_To do_
Transcribe the listing below verbatim, omitting pictures.

_The records_
◆ ◆ ◆ ◆ ◆ ◆ ◆
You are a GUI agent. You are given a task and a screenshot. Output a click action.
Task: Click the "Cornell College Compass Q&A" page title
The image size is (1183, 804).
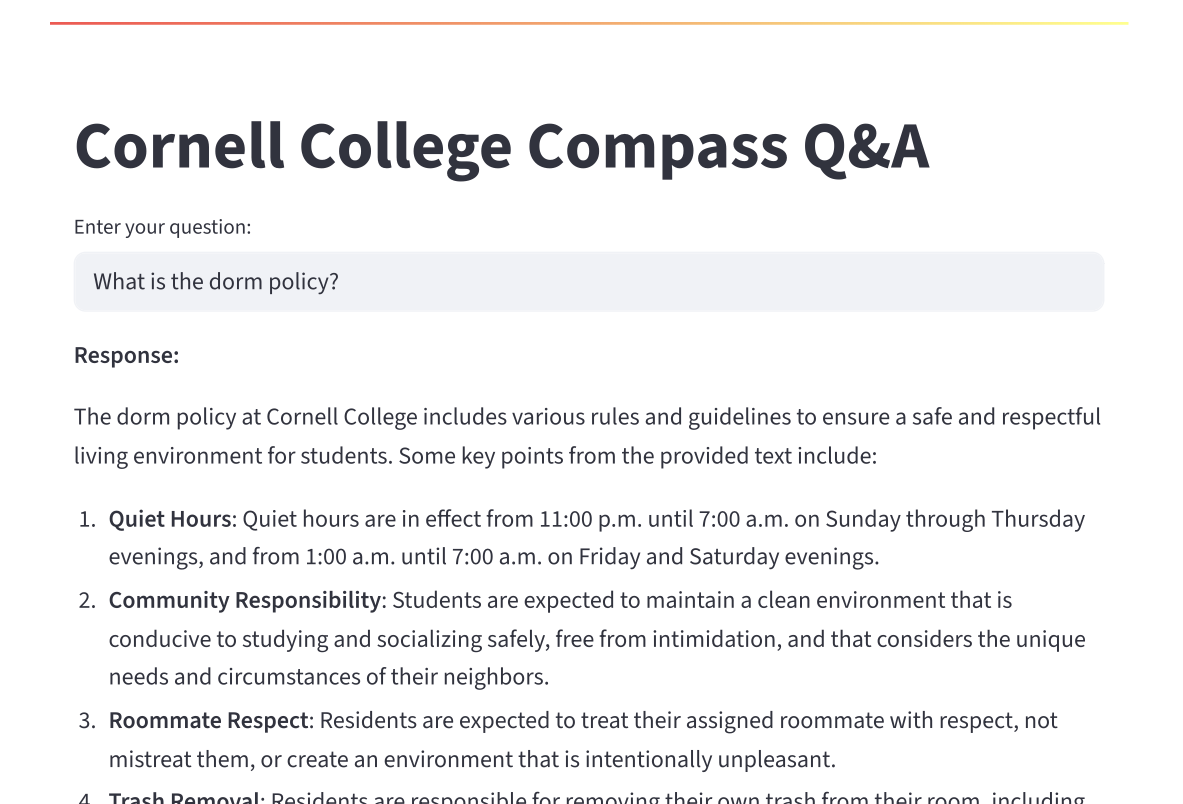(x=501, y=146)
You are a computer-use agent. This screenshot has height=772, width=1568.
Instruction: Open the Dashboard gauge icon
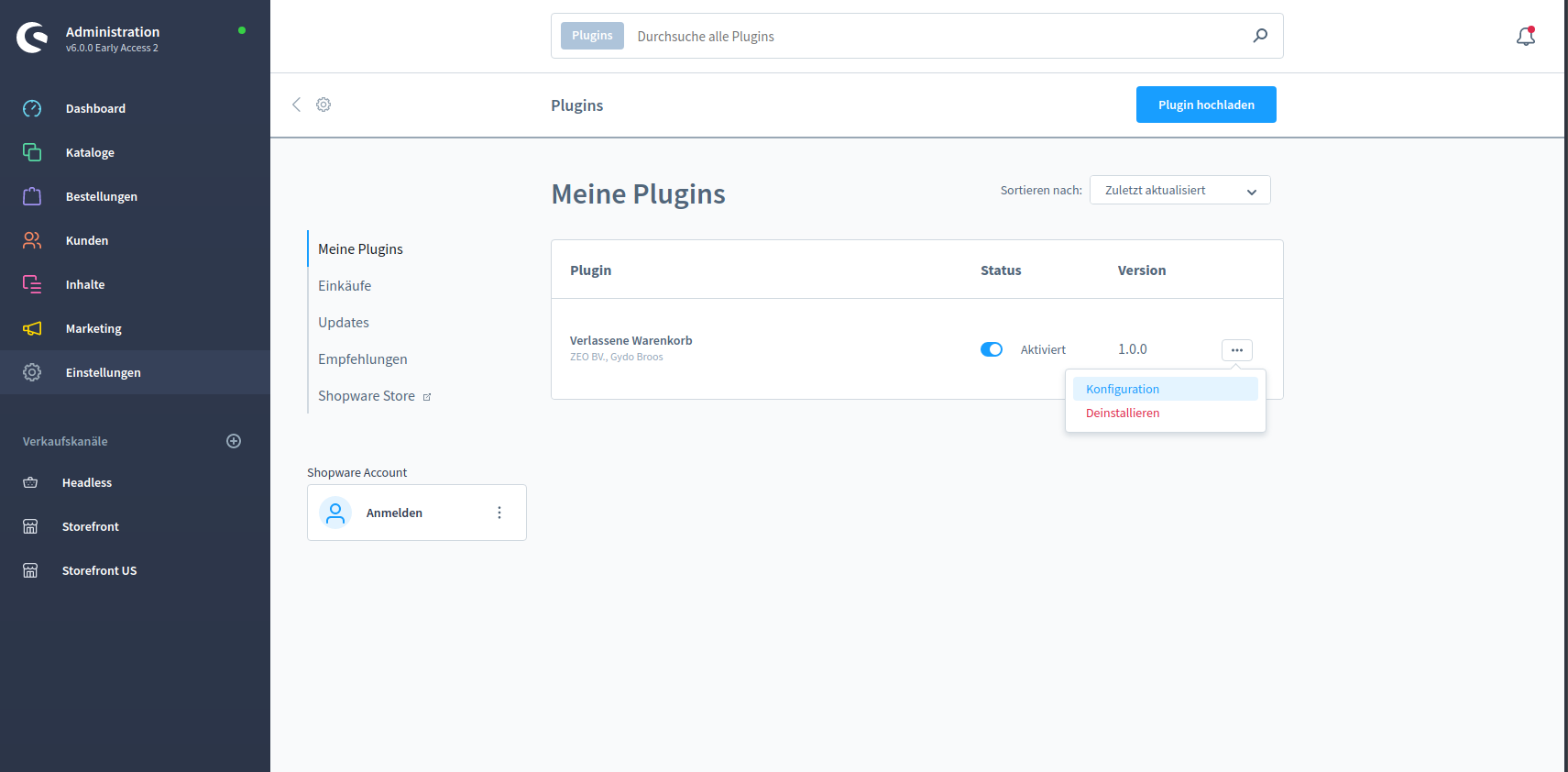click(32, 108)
◆ ◆ ◆ ◆ ◆ ◆ ◆
_Output for this task_
You are a GUI agent. You are given a task and a screenshot. Output a click action.
Task: Click the "Cornell College Compass Q&A" page title
The image size is (1183, 804).
(x=501, y=146)
You are a computer-use agent. This screenshot has height=772, width=1568.
Instruction: Open the Dashboard gauge icon
click(32, 108)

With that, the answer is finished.